I have the betta from Walmart and I am moving him to a larger home where he will be happier and warmer.
I went out tonight and bought a Eclipse 5 for him but after reading online som more I see that it may be too strong of a filter. Many of the tanks at the petstore were undergravel for the small tanks, but tehy were hex shpaed and had very little area room, I have read Bettas prefer shallow instead of deep water and they prefer more breathing area.
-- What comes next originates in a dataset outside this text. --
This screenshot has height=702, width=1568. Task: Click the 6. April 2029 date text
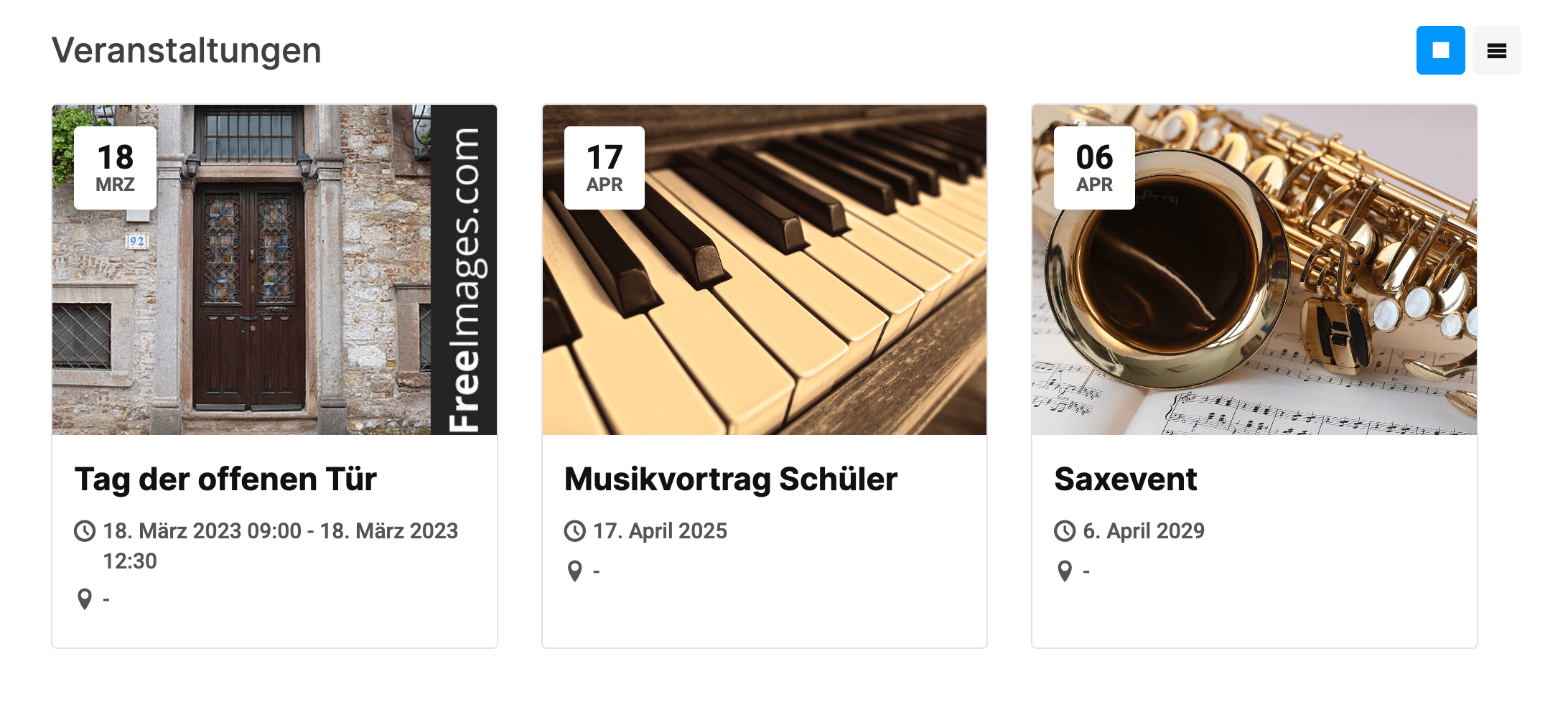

Any suggestions ?
I did see a nice tank at Petco that was a bookshelf tank and was a 6.6 gal with lid and light etc.. had a whisper hand in filter.
I want the largest tank I can for him so he can swim.
thanks
C


----------



## Damon (Jan 18, 2005)

Its almost cheaper to by a 10 gallon tank, heater, and lid.


----------



## kristian18f (Oct 31, 2005)

I agree with it being just as cheap for a 10 gallon, you could even divide it if you wanted too. 

If you don't have the space, that 6.6 gal at petco did look nice. Over here it was around $50 though. I got my 10 gallon with filther, light and hood at walmart for under $30. You could use the leftover money on food and decorations.

I think the Elipse5 would be fine as well. I have my betta in a hex and he's just fine.


----------